WORK TO COMPLETE — Continue the forum post below on using Unicode characters in tokens, writing on from its final line.

SUPPLIED PASSAGE —
Why is BOM required to use unicode in tokens?

Tue Sep 15 16:23:01 UTC 2020

On Tuesday, 15 September 2020 at 14:59:03 UTC, Steven 
Schveighoffer wrote:
> On 9/15/20 10:18 AM, James Blachly wrote:
>> What will it take (i.e. order of difficulty) to get this fixed 
>> -- will merely a bug report (and PR, not sure if I can tackle 
>> or not) do it, or will this require more in-depth discussion 
>> with compiler maintainers?
>
> I'm thinking your issue will not be fixed (just like we don't 
> allow $abc to be an identifier). But the spec can be fixed to 
> refer to the correct standards.

Looks like it has to do with the '∂' character. But non-ascii 
alphabetic characters work generally.

# The 'Ш' and 'ä' characters are fine.
$ echo $'import std.stdio; void Шä() { writeln("Hello World!"); } 
void main() { Шä(); }' | dmd -run -
Hello World!

DATA LINES —
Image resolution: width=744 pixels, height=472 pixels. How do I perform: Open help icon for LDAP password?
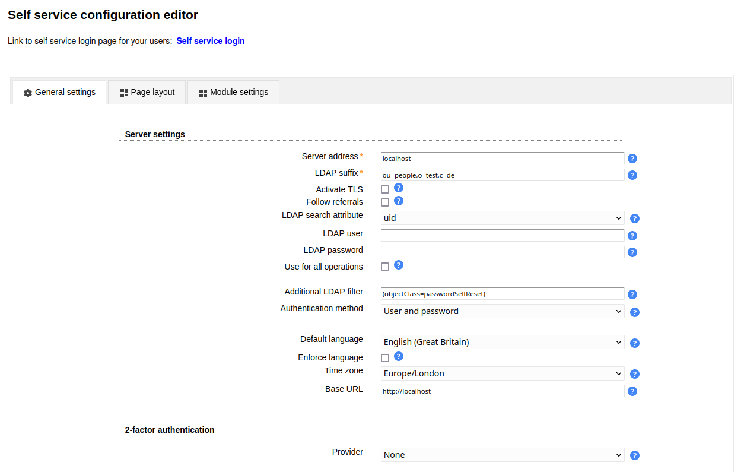point(632,252)
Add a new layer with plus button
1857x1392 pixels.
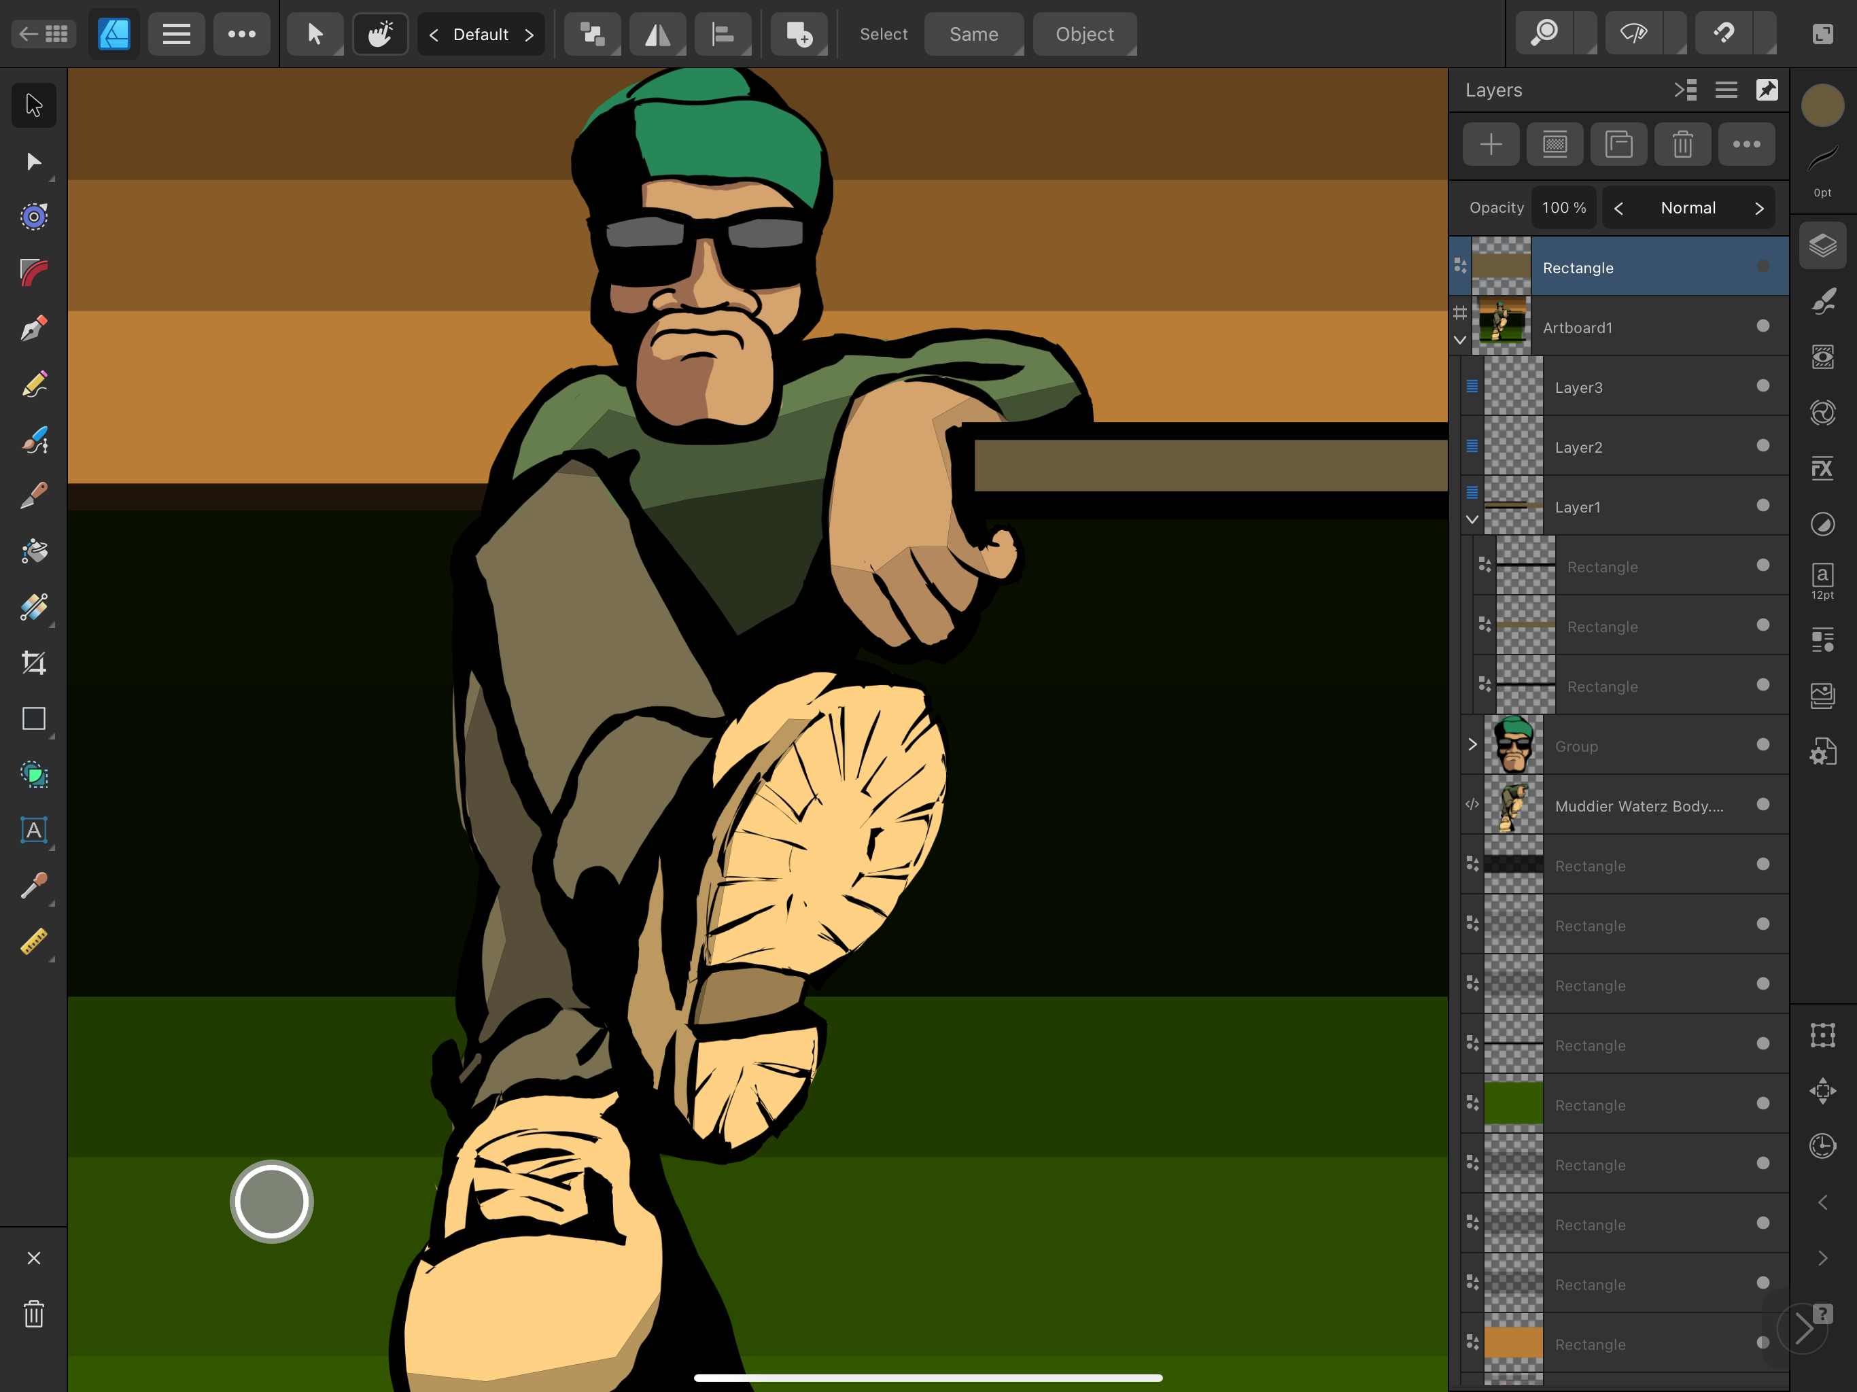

FINAL RESULT —
# But not '∂'
$ echo $'import std.stdio; void x∂() { writeln("Hello World!"); } 
void main() { x∂(); }' | dmd -run -
__stdin.d(1): Error: char 0x2202 not allowed in identifier
__stdin.d(1): Error: character 0x2202 is not a valid token
__stdin.d(1): Error: char 0x2202 not allowed in identifier
__stdin.d(1): Error: character 0x2202 is not a valid token

However, 'Ш' and 'ä' satisfy the definition of a Unicode letter, 
'∂' does not. (Using D's current Unicode definitions). I'll use 
tsv-filter (from tsv-utils) to show this rather than writing out 
the full D code. But, this uses std.regex.matchFirst().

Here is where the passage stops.